*読解用抜粋*.
***

1989年の「プレスト」から2007年の「スネイクス&アロウズ」まで、後期ラッシュのアルバム7枚が一箱に収められています。

特筆すべきなのは、2012年の「Vapor Trails」だけは今回新たに「リミックス」が施されたバージョンが入っていることです。

「Vapor Trails」はラッシュが常々「ミックスが大失敗だった」と語っていたもので、今回、デイヴィッド・ボットリルのエンジニアリングのもと、全く新しいサウンドに生まれ変わりました。違いは明らかで、これまで何かダンゴ状態になって聴こえていたのと、ゲディのヴォーカル処理がひどく乱暴というか、少々歪んで聴こえるようなところもあったのを、このリミックスでは全面的に修正され、クリアーで広大な音像と豊かな低音部、そして、より生き生きしたゲディのヴォーカルが楽しめるようになりました。

ということで、「Vapor Trails」だけでもなかなか魅力的なこのボックスですけれど、加えて、ほかの6枚も今回最新リマスターが施されていうことで、さらに得点が高いでしょう。アトランティック期のラッシュの旧作は、これまでなかなかまともなリマスターが出ておらず、あきらめかけていたところですが、ようやくといった感じ。肝心のリマスター音質は、現在の主流である「あくまでオリジナル・マスターに忠実に、過度な装飾を避ける」という考え方が踏襲されており、好感が持てます。音圧が上がるだけで喜ぶリスナーもいますけれど、そのため過剰なコンプレッサー処理やイコライザー調整などをされたら台無しです。本編は、確実に音質のクリアーさ、音場のひろがり、ボトムの拡張などを達成しつつ、ほど良いバランスで調整されていると思います。今後、決定版として愛聴します。

***

*データ行*.
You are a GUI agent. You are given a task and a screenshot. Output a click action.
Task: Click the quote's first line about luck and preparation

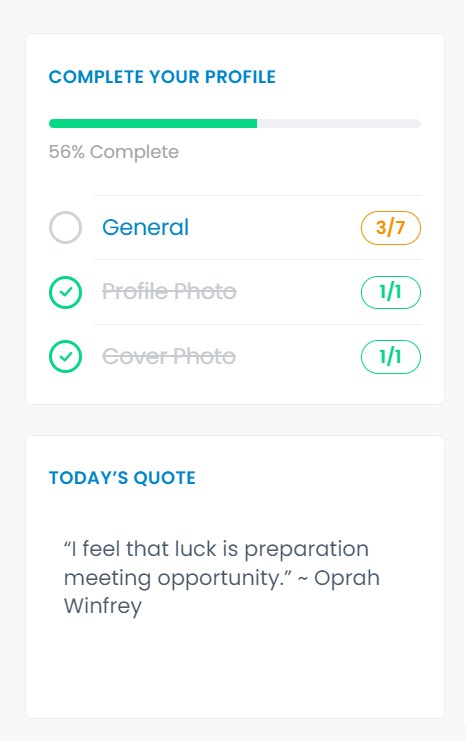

***

*課題*. 上に示したラッシュのボックスセットについての文章を、一字も変えずに全文出力しなさい。

*記述解答*.
1989年の「プレスト」から2007年の「スネイクス&アロウズ」まで、後期ラッシュのアルバム7枚が一箱に収められています。

特筆すべきなのは、2012年の「Vapor Trails」だけは今回新たに「リミックス」が施されたバージョンが入っていることです。

「Vapor Trails」はラッシュが常々「ミックスが大失敗だった」と語っていたもので、今回、デイヴィッド・ボットリルのエンジニアリングのもと、全く新しいサウンドに生まれ変わりました。違いは明らかで、これまで何かダンゴ状態になって聴こえていたのと、ゲディのヴォーカル処理がひどく乱暴というか、少々歪んで聴こえるようなところもあったのを、このリミックスでは全面的に修正され、クリアーで広大な音像と豊かな低音部、そして、より生き生きしたゲディのヴォーカルが楽しめるようになりました。

ということで、「Vapor Trails」だけでもなかなか魅力的なこのボックスですけれど、加えて、ほかの6枚も今回最新リマスターが施されていうことで、さらに得点が高いでしょう。アトランティック期のラッシュの旧作は、これまでなかなかまともなリマスターが出ておらず、あきらめかけていたところですが、ようやくといった感じ。肝心のリマスター音質は、現在の主流である「あくまでオリジナル・マスターに忠実に、過度な装飾を避ける」という考え方が踏襲されており、好感が持てます。音圧が上がるだけで喜ぶリスナーもいますけれど、そのため過剰なコンプレッサー処理やイコライザー調整などをされたら台無しです。本編は、確実に音質のクリアーさ、音場のひろがり、ボトムの拡張などを達成しつつ、ほど良いバランスで調整されていると思います。今後、決定版として愛聴します。